Presidential candidate Robert F. Kennedy Jr. made his strongest allegations yet over the weekend about the 1963 assassination of his uncle, JFK, flat-out accusing the Central Intelligence Agency of being behind the world-altering murder. It’s not the first time he’s indicated this belief, but his comments are some of the most categorical statements he’s made on the subject.
On Sunday, he spoke on radio with host John Catsimatidis on WABC 770 AM’s “Cats Roundtable” and left no doubts about where he stands:
There is overwhelming evidence that the CIA was involved in his murder. I think it’s beyond a reasonable doubt at this point.
The evidence is overwhelming that the CIA was involved in the murder–and in the cover-up.
JFK was president on Nov. 22 1963 when he was fatally shot while riding in a motorcade in Dallas, Texas. The official position after the Warren Commission investigation has been that lone gunman Lee Harvey Oswald acted alone and that there was no evidence of a broader conspiracy.
Many people were left unsatisfied by the explanation, and in the years since countless theories have been floated, books have been written, and movies have been made speculating on a variety of different possible plots by Russia, the Mafia, Cuba, and others.
RFK also accused the CIA of orchestrating the hit on Saturday during an appearance on the podcast “All In“:
RFK suggests our own government did in his uncle because of his reluctance to go to war:
When my uncle was president, he was surrounded by a military-industrial complex and intelligence apparatus that was constantly trying to get him to go to war and in Laos, Viet Nam, etcetera. He refused.
He said that the job of the American president is to keep the nation out of the war. He refused to send combat troops.
He also said that one book in particular makes the best case for the argument:
People, you know who question that [the CIA was behind the assassination], I’ll tell you that, you know, a book that that probably distills the millions of documents of evidence, including confessions and people who were involved in the crime, and the six year cover up, the best kind of distillation, that is a book called “The Unspeakable” by Jim Douglass…
I’ve, of course, read probably 100 books on the subject, and I recommend that book is the best.
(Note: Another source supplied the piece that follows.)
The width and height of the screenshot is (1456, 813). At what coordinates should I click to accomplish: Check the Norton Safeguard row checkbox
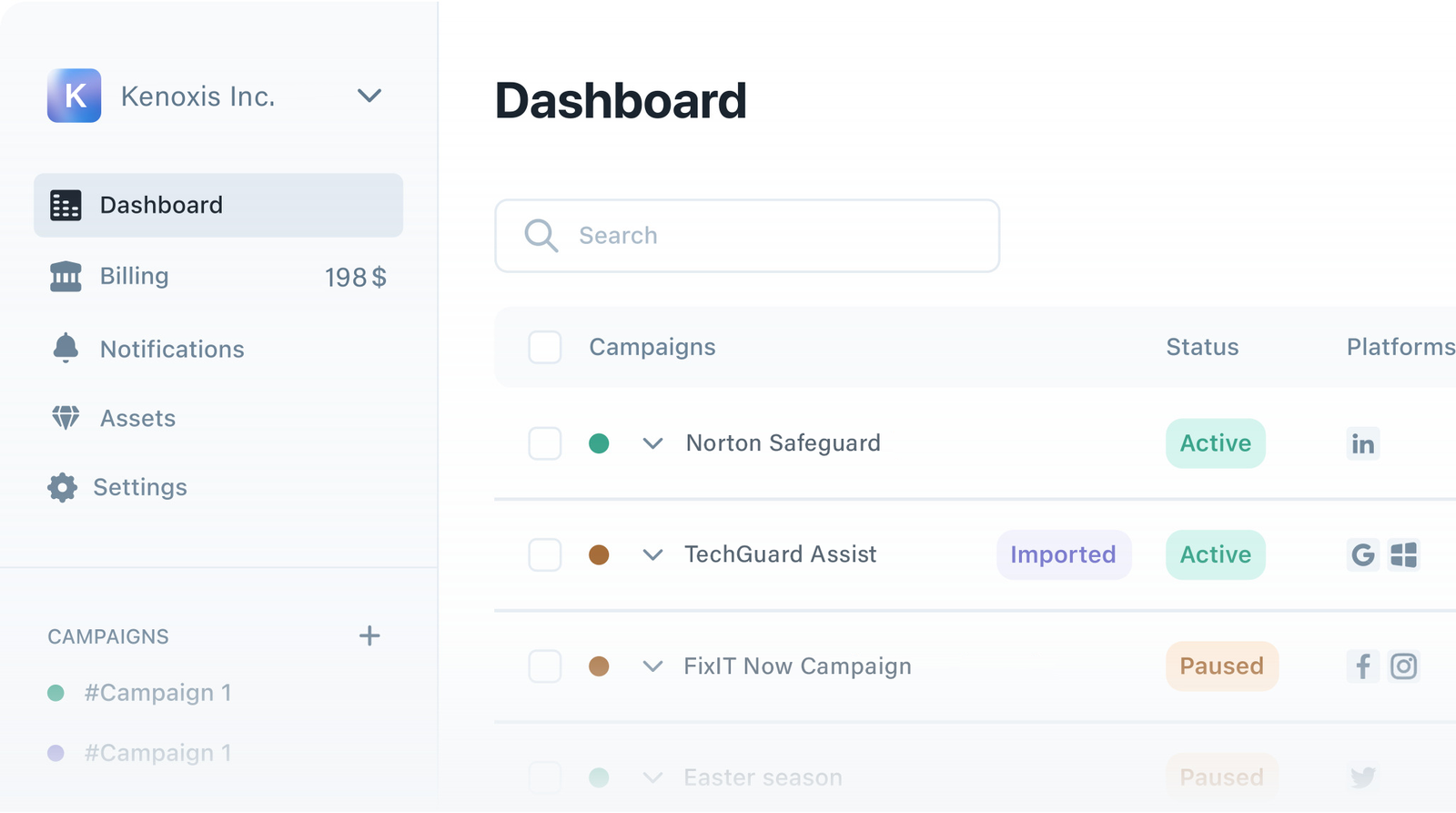(545, 443)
The 2010 book is fully titled “JFK and the Unspeakable: Why He Died and Why It Matters,” and its publisher Simon Schuster describes it thusly on its website:
At the height of the Cold War, JFK risked committing the greatest crime in human history: starting a nuclear war. Horrified by the specter of nuclear annihilation, Kennedy gradually turned away from his long-held Cold Warrior beliefs and toward a policy of lasting peace. But to the military and intelligence agencies in the United States, who were committed to winning the Cold War at any cost, Kennedy’s change of heart was a direct threat to their power and influence. Once these dark “Unspeakable” forces recognized that Kennedy’s interests were in direct opposition to their own, they tagged him as a dangerous traitor, plotted his assassination, and orchestrated the subsequent cover-up.
George Jefferies
Interest in the subject of the assassination was rekindled when the National Archives released thousands of documents in December that had been sealed for the six decades since JFK’s death.
Tucker Carlson, meanwhile–before his unceremonious departure from Fox News–reported that he was in contact with a source who had access to still-hidden documents that show CIA involvement in the murder.
Some paint RFK, Jr. as a wacko, and his own siblings distanced themselves from him because of his stance on vaccines. However, it’s also clear that he is smart and does his research.
One thing is clear: the official conclusion of the government that a lone gunman killed the president is still not believed by vast numbers of citizens.